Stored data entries
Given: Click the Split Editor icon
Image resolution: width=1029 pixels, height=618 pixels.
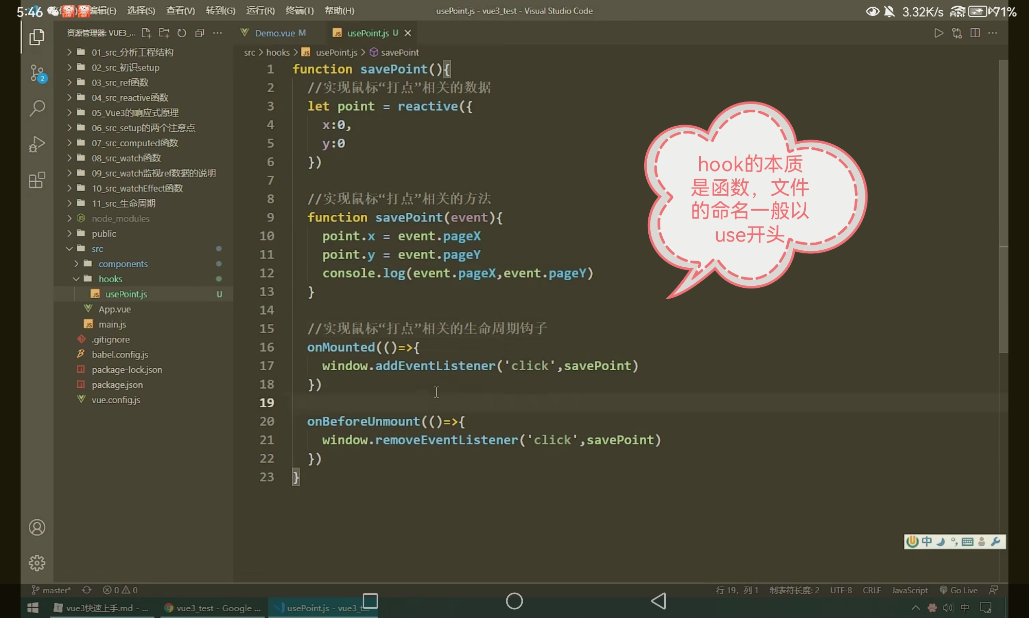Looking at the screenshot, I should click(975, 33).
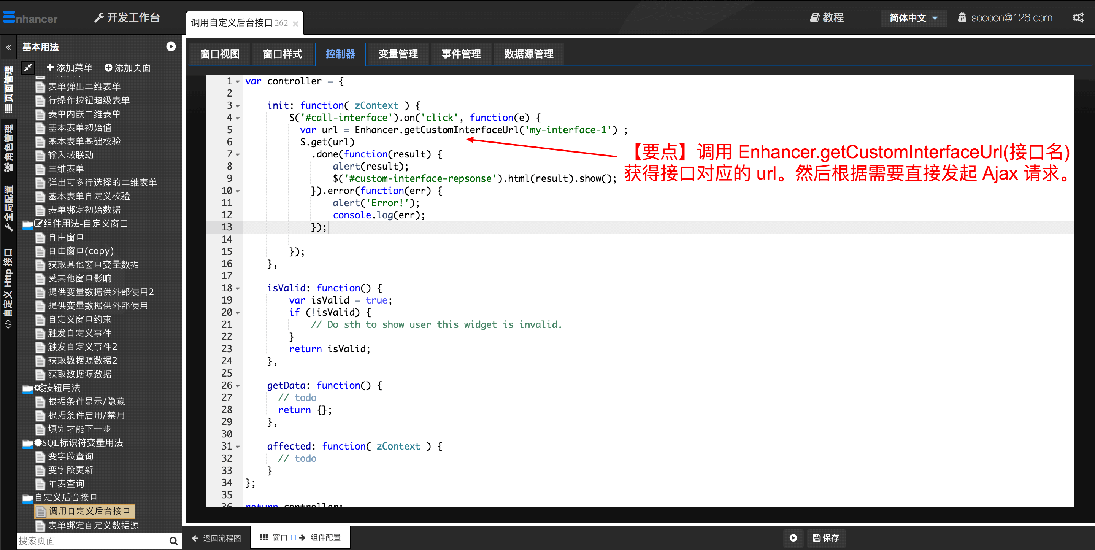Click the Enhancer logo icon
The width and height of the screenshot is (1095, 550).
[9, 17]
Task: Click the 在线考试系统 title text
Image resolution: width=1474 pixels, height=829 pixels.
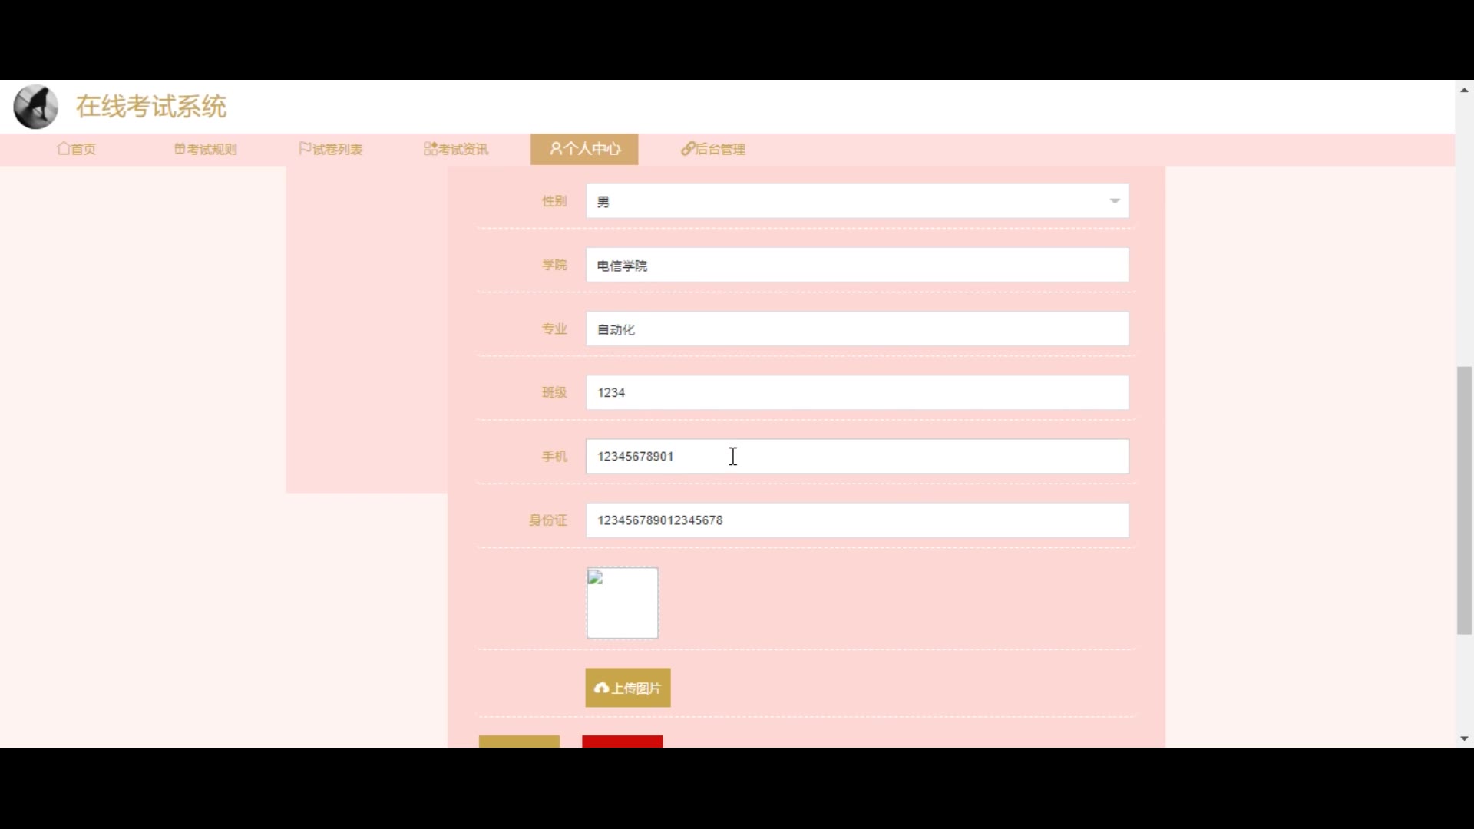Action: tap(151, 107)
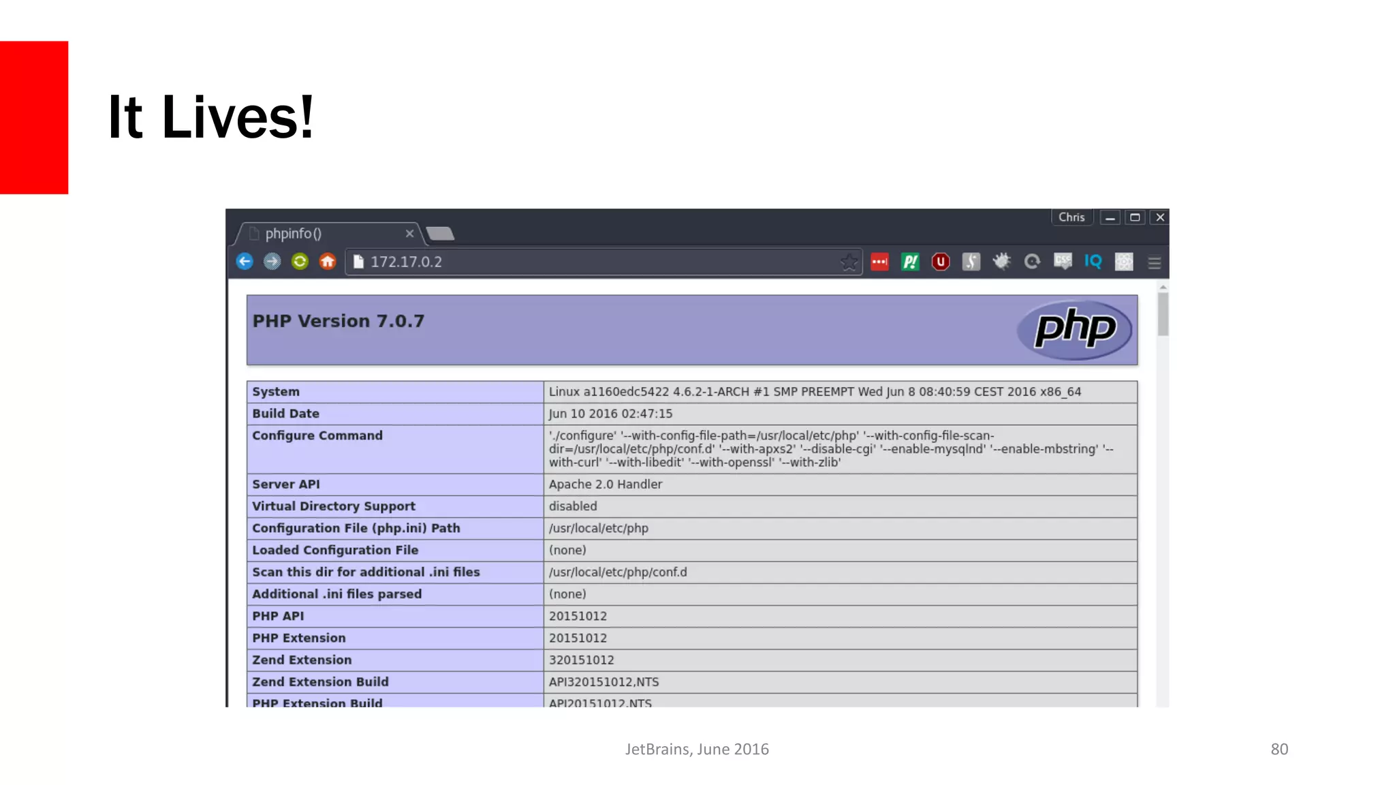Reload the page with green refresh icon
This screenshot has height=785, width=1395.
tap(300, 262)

== EXERCISE DIRECTIONS ==
An exact transcription is needed, covering the line with "Image resolution: width=1029" and every line after it to the end of the entries, but not the pictures.

== RESULT BELOW ==
Image resolution: width=1029 pixels, height=618 pixels.
Looking at the screenshot, I should click(975, 33).
Click the Enhancer logo icon
The width and height of the screenshot is (1095, 550).
[9, 17]
Task: Click the 在线考试系统 title text
Image resolution: width=1474 pixels, height=829 pixels.
Action: tap(151, 107)
Reload the page with green refresh icon
This screenshot has height=785, width=1395.
tap(300, 262)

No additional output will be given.